_BRANO RIPORTATO:_
Lo spazio delle donne nel nuovo cinema francese

21/04/2022

Di fronte ad alcuni dei film presentati dalla rassegna Rendez Vous. Festival del nuovo cinema francese (iniziativa giunta nei giorni scorsi alla sua XII edizione), accomunati dall’essere incentrati su storie di donne alla ricerca di uno spazio di libertà, indipendenza, visibilità, riconoscimento e felicità, irresistibile è stata la tentazione di ricorrere a una chiave interpretativa da poco proposta da Daniela Brogi in una “Vela” Einaudi intitolata appunto Lo spazio delle donne.

Riflettendo sullo spazio come “campo di espressione e verifica delle identità”, la Brogi sottolinea quanto, specie per le donne, abbia “funzionato come cifra di un destino imposto”. La costellazione di spazi, chiusi, marginali, dimenticati, con cui spesso l’esperienza femminile si è identificata ed è stata raccontata, è una spia del modo in cui è stata percepita e considerata la sua storia. L’aspetto più interessante della sua riflessione però è la proposta di rielaborare il passato e lo spazio delle donne “trasformando il fuori campo” (cinematograficamente parlando: tutto ciò che è stato lasciato fuori dall’inquadratura) in “fuori campo attivo, vale a dire in pensiero, discorso e visione che restituiscono presenza a ciò che è stato fatto tacere”. Per far ciò è necessario guardare al contempo sia “allo spazio che le donne non hanno avuto” che a quello che “hanno avuto, ma che è stato reso invisibile, irrilevante, dimenticabile”. Si tratta in genere di “storie di coraggio, di lotta, non solo individuale, ma collettiva”, in cui le donne compaiono come protagoniste o come soggetti ai margini, “invisibili, ma non assenti” da una storia che non appartiene solo a loro. Recuperando i riferimenti teorici del femminismo della differenza (contro la falsa retorica della parità di genere), Daniela Brogi suggerisce la necessità di affrontare il racconto (storico, critico, letterario, cinematografico) dell’esperienza femminile, con prospettive e parole nuove che tengano conto della irriducibile specificità del loro modo di stare al mondo, della qualità diversa “di voce, di sguardo e di immaginativa”.

_MATERIALE FORNITO:_
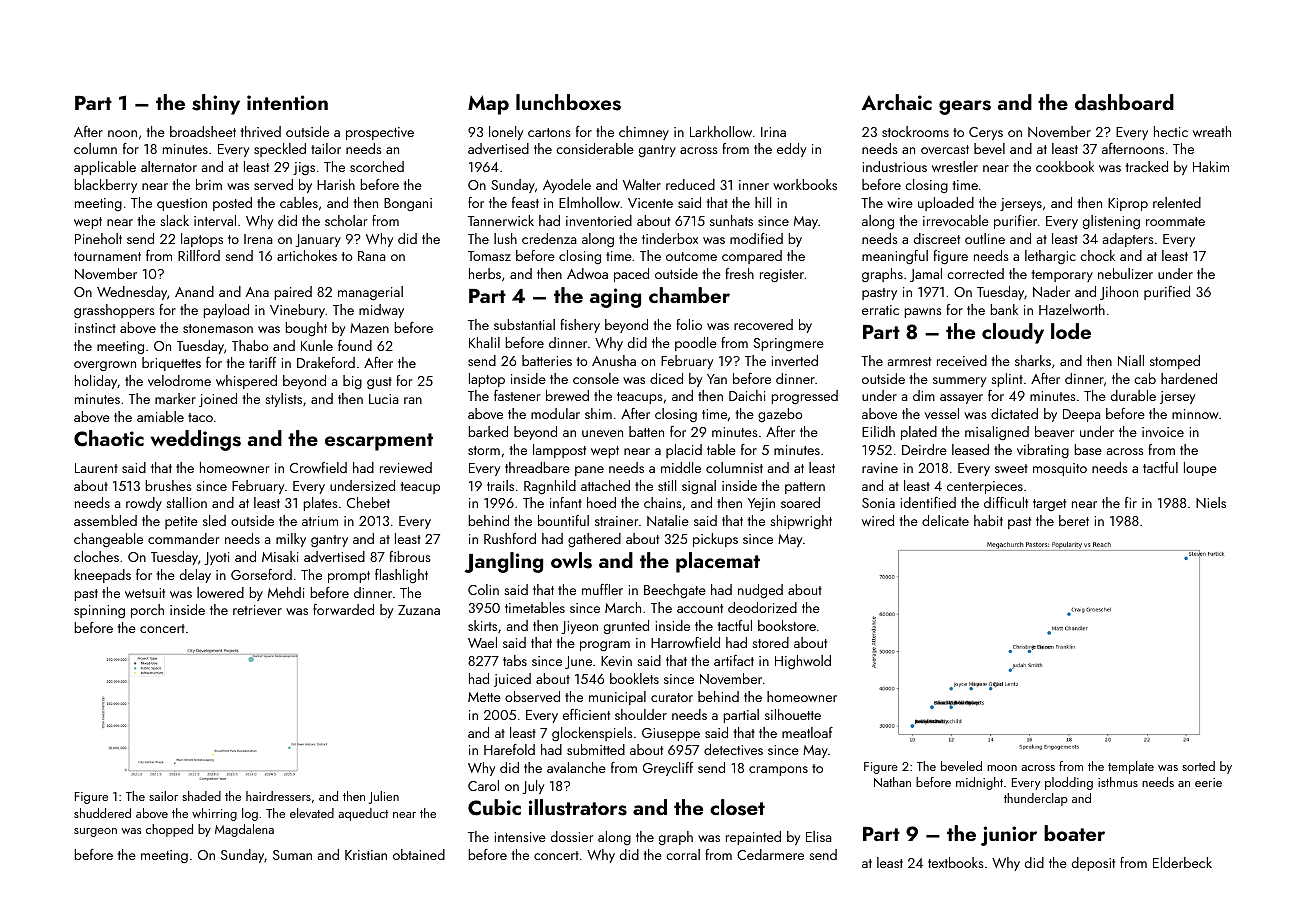 The image size is (1308, 924). Describe the element at coordinates (287, 102) in the screenshot. I see `intention` at that location.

_ISTRUZIONI:_
1. Trascriva dal brano sullo spazio delle donne il passo che va da "Di fronte ad" fino a "spazio delle donne." incluso.
2. Secondo il brano sullo spazio delle donne, a quale edizione era giunta la rassegna Rendez Vous?
I dati costituiscono materiale a sé stante, distinto dal brano.

_SOLUZIONI DELL'ESERCIZIO:_
1.
Di fronte ad alcuni dei film presentati dalla rassegna Rendez Vous. Festival del nuovo cinema francese (iniziativa giunta nei giorni scorsi alla sua XII edizione), accomunati dall’essere incentrati su storie di donne alla ricerca di uno spazio di libertà, indipendenza, visibilità, riconoscimento e felicità, irresistibile è stata la tentazione di ricorrere a una chiave interpretativa da poco proposta da Daniela Brogi in una “Vela” Einaudi intitolata appunto Lo spazio delle donne.

2. Alla XII edizione.